The problem isn’t that war policy is merely criticized, but instead the way people in the Democratic party who are in positions to do something about it go about making the criticisms. Instead of offering up solutions to win which can be debated, critiqued, accepted and/or rejected, they offer nothing but defeatism and false accusations they can’t back up, both of which undermine the war on terror. This is something Democrats either won’t acknowledge or will exclaim, “But as an American citizen, I have a right to say this!” as if anyone’s trying to take away that right. The issue isn’t whether or not someone has the right to say something, but whether or not it’s right to say. I have the right to scream “fire” in a crowded theater even when there’s not one, but that doesn’t make it right to say. But if we wanted to make this a rights issue, we could and that would be by saying that yes, Democrats do indeed have the right to say what they have, and in turn Republicans have the right to criticize it. Democrats throw out the patriot card in an effort to stifle criticism of their more outrageous comments. Words have meanings and saying those words can have consequences, and Democrats don’t want to be reminded that with freedom comes the responsiblity to be responsible for what you say. That won’t work anymore.

The American people voted for “change” last week, because in their eyes they didn’t see Republicans getting it done in the WOT. Fine. A poll taken shortly after the election stated that as far as domestic legislative priorities, a majority of voters were on board with Democrats.
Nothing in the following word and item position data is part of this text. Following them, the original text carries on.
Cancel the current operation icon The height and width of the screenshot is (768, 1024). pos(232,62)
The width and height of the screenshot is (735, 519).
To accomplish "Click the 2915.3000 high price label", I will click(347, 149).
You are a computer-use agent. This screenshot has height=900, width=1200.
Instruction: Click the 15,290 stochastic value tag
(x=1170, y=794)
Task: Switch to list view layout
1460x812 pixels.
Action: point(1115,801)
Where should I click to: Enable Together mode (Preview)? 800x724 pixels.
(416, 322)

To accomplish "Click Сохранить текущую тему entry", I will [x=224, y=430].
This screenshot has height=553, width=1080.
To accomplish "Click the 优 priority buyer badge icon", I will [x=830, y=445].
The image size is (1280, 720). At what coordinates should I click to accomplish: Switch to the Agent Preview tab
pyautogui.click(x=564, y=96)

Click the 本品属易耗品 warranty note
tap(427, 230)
But what’s got them worried about Dems being in power? Let’s take a look:

But they also expressed concerns that Democrats might seek to pull U.S. troops out of Iraq too quickly or hamper the administration’s efforts to combat terrorism, it said.


While a bare majority of 51 percent called the Democrats’ victory “a good thing” even more said they were concerned about some of the actions a Democratic Congress might take, including 78 percent who were somewhat or very concerned that it would seek too hasty a withdrawal of troops from Iraq.

Another 69 percent said they were concerned that the new Congress would keep the administration “from doing what is necessary to combat terrorism” and two-thirds said they were concerned it would spend too much time investigating the administration and Republican scandals.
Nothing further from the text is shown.